2. How long have there been LFROs able to get exemptions from the dues formula?
A. REALTORS® have never received an exemption under the dues formula for a LFRO owned and operated by the REALTOR®. REALTORS® can presently circumvent dues obligations through creative ownership structures in creating those non-member firms.
3. Why was the change proposed?
A. It became clear that enforcement of the LFRO policy "encouraged" brokers to move the ownership of their LFROs to another party on paper -- typically to a spouse, or to drop their membership rather than pay fees for the employees of that separate company. The new policy makes it clear that, while brokers may own a LFRO, it must be a separately licensed, separately incorporated company in which all licensees solely conduct referrals.
4. Won't companies use this as a place to move part-time agents or those who work only a few months out of the year?
A. If they are not presently doing that now, this isn't a change that would encourage that to happen The policy states that any REALTOR® who moves to a LFRO company and then later wants to reactivate as a REALTOR® must pay the full year's dues. That will ensure that games are not played between the two firms.
Companies primarily open LFROs as risk reduction for inactive agents who solely want to collect referral fees for transactions, and are required to maintain a license to collect that fee.
5. What happens with LFRO agents who were never REALTORS® but become referral agents right out of the licensing school and then later want to be REALTORS®?
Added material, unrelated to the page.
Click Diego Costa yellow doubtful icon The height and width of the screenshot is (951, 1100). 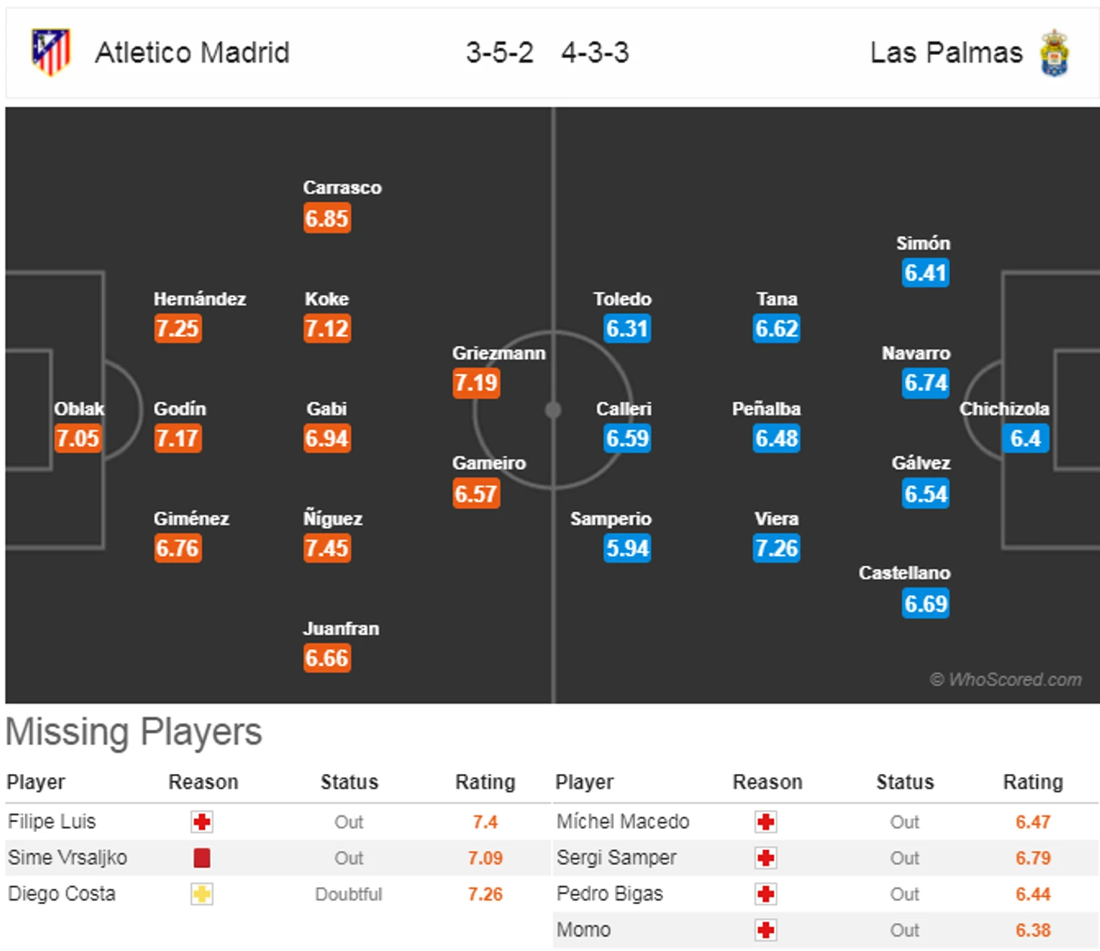pos(202,894)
A. They can still get prorated dues for their first year, as they were never REALTORS® and are not switching back and forth between an active brokerage firm and a LFRO.
6. Isn't this a lot of extra work for associations?
A. No, only DRs who own a LFRO are required to fill out a certification form to submit to the association. However, any association that presently has a large number of LFROs may find that there is considerable initial administration to getting the certification form completed. The actual certification form and process have not yet been fully developed, but will be presented as part of the bylaws change notice prior to the May meetings. Whether the LFRO certification form has to be re-signed year after year, or if it stays in effect for the life of the LFRO, is not yet determined.
7. How will associations handle arbitrations if LFRO agents aren't REALTORS®?
A. Since the LFRO firm will be owned and operated by a REALTOR® (principal), any disputes arising out of the operation of the LFRO will continue to be subject to arbitration pursuant to Article 17 of the Code of Ethics.
The issue below is not part of any proposal, but added to remove confusion.
Anniversary Date Billing
There is no proposal related to billing by anniversary date. It has been a pilot program in Baltimore at the request of that local association, but not part of any current recommendation and is not on the agenda for consideration by the NAR Board of Directors.
Next Steps
Each of the proposed Dues Policy recommendations should be considered and discussed as separate actions.
1. There will be a survey to collect local and state statistics and feedback;
2. The Q&A will be updated as needed;
3. A Work Group of AE's (representing large, medium and very small local associations) will review the statistical feedback and provide further input for presentation to the panel at the AE Institute;
4. A special session for feedback will be held at the AE Institute to include a moderated panel;
5. The Finance Committee may be asked to discuss the "fairness" concerns about the proposed 2% rebate for e-commerce adoption;
6. AEC will hold a special meeting at the AE Institute (separate from the panel) to provide, at their request, a recommendation to the Finance Committee and NAR Leadership about the merits of the proposals.
It is anticipated that the education and research requested by the NAR Board of Directors as part of their motions to postpone will be met through these steps. If there is or is not merit to any or all of the recommendations, that information will be communicated.
AEs are strongly encouraged to respond to the survey and provide specific feedback during the next months.